[Items from a dataset]
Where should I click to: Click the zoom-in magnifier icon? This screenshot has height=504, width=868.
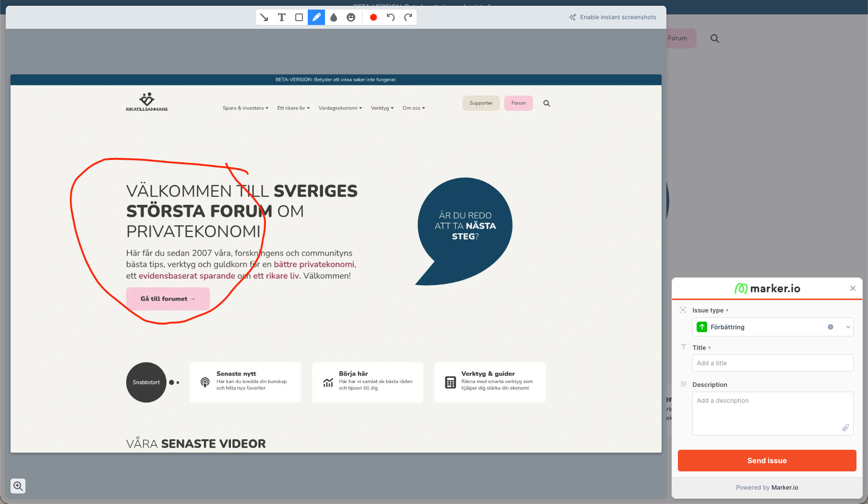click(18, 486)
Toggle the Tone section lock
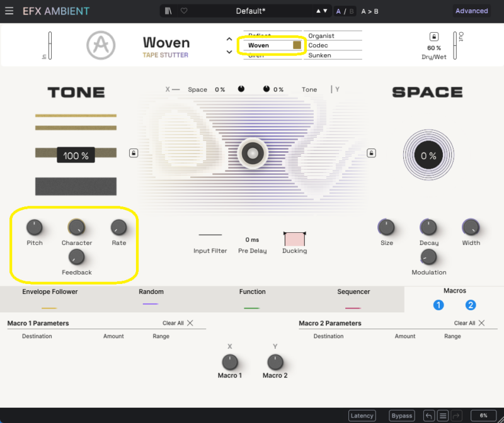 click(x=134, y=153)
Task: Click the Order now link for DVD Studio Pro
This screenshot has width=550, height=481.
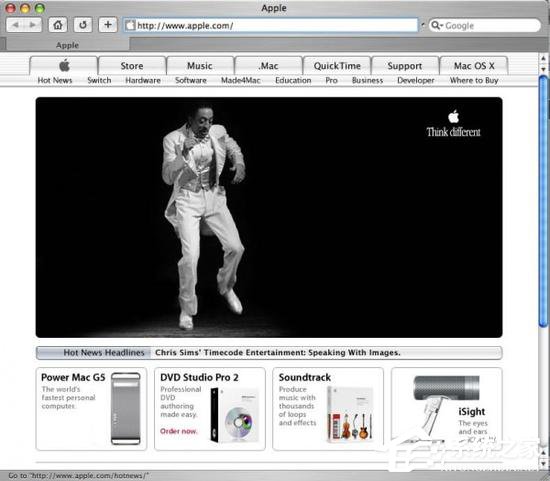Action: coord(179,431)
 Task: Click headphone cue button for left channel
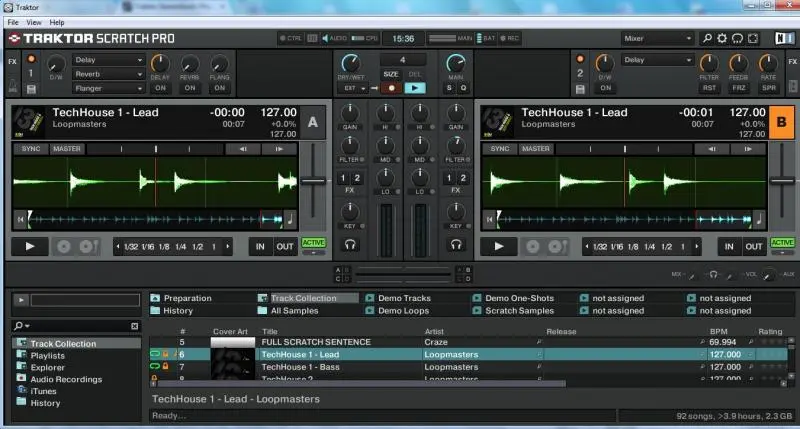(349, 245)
* * *
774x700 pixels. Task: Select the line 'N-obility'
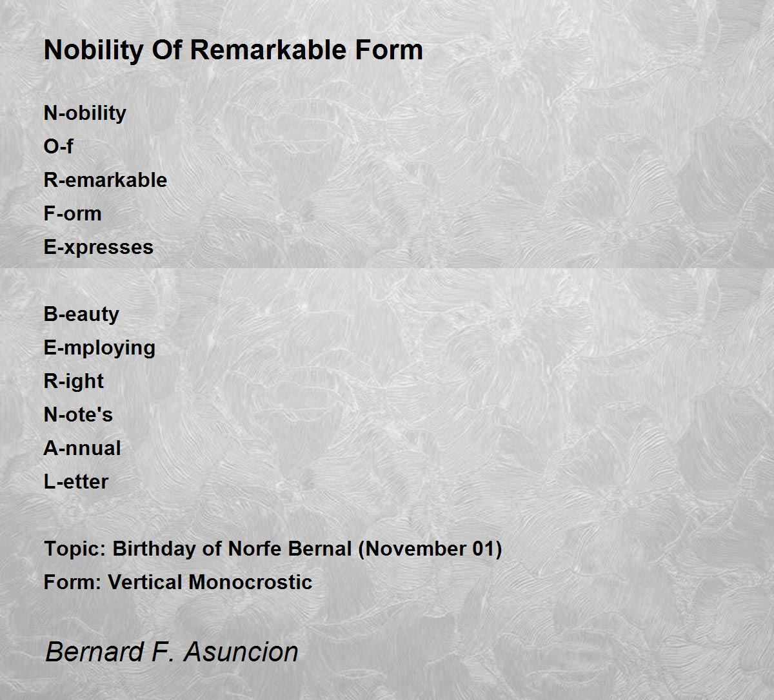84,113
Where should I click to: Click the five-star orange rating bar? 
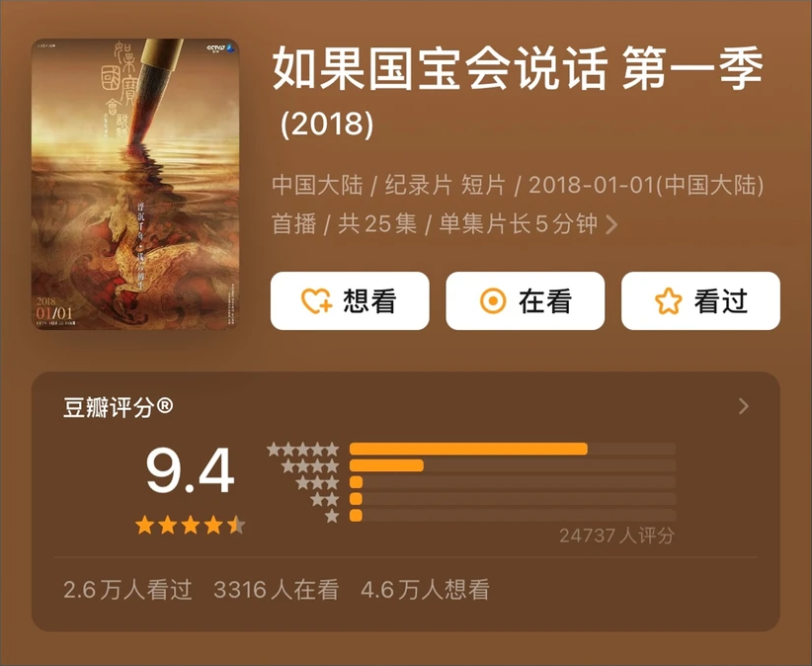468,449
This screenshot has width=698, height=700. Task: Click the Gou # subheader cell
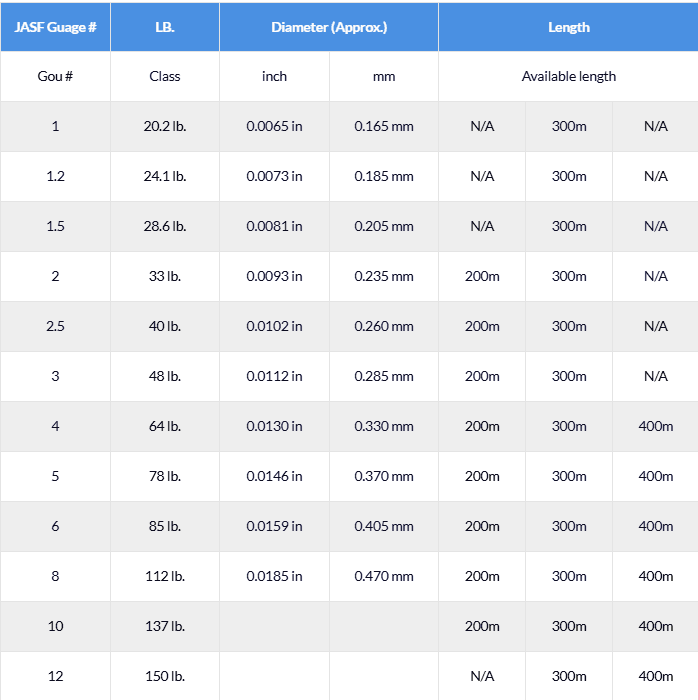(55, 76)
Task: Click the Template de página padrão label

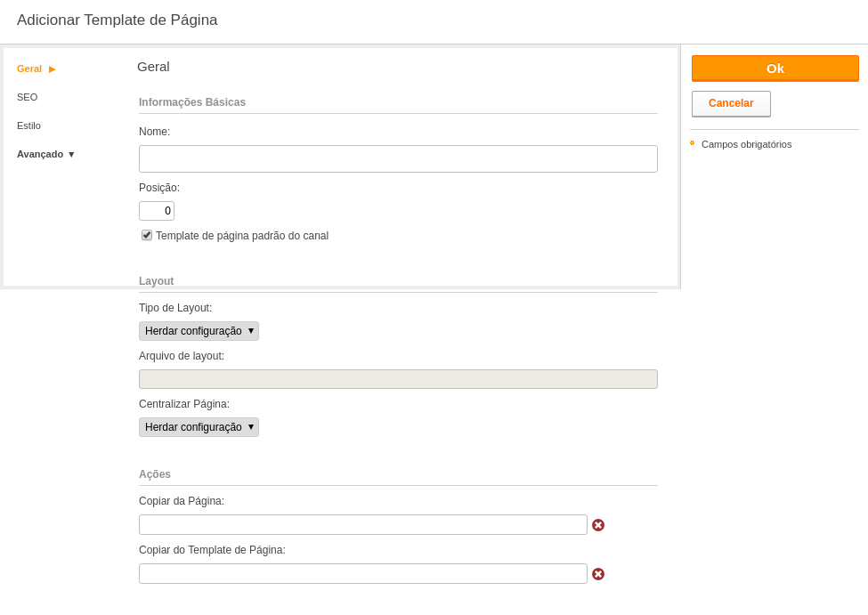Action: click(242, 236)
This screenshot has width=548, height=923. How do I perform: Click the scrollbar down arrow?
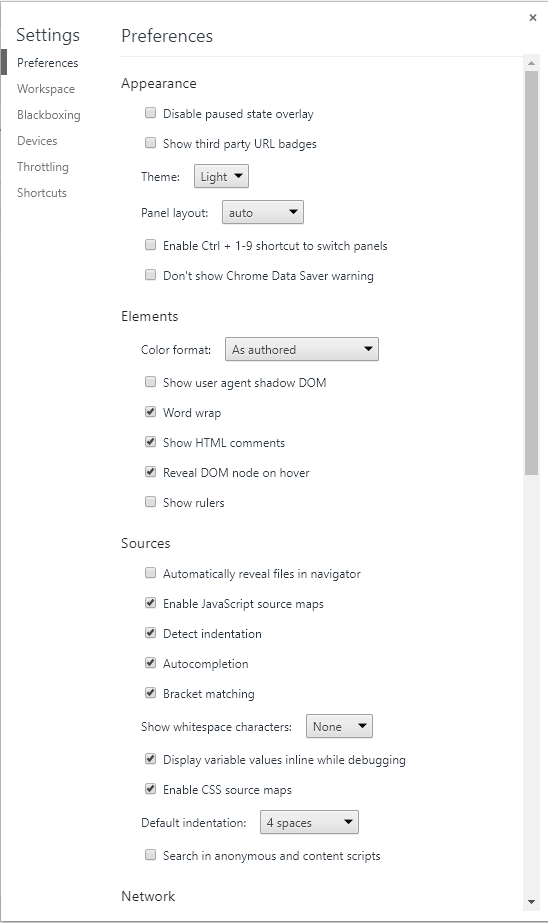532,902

PROBLEM STATEMENT. I would like the exact lines from the data above, starting with the one that holds "Where should I click to: Click the zoom-in" and going on through the one that holds "Task: Click the Order", without the pictures.

SOLUTION BELOW.
Where should I click to: Click the zoom-in magnifier icon? This screenshot has height=504, width=868.
click(18, 486)
Toggle the Tone section lock
 click(x=134, y=153)
Task: Click the Order now link for DVD Studio Pro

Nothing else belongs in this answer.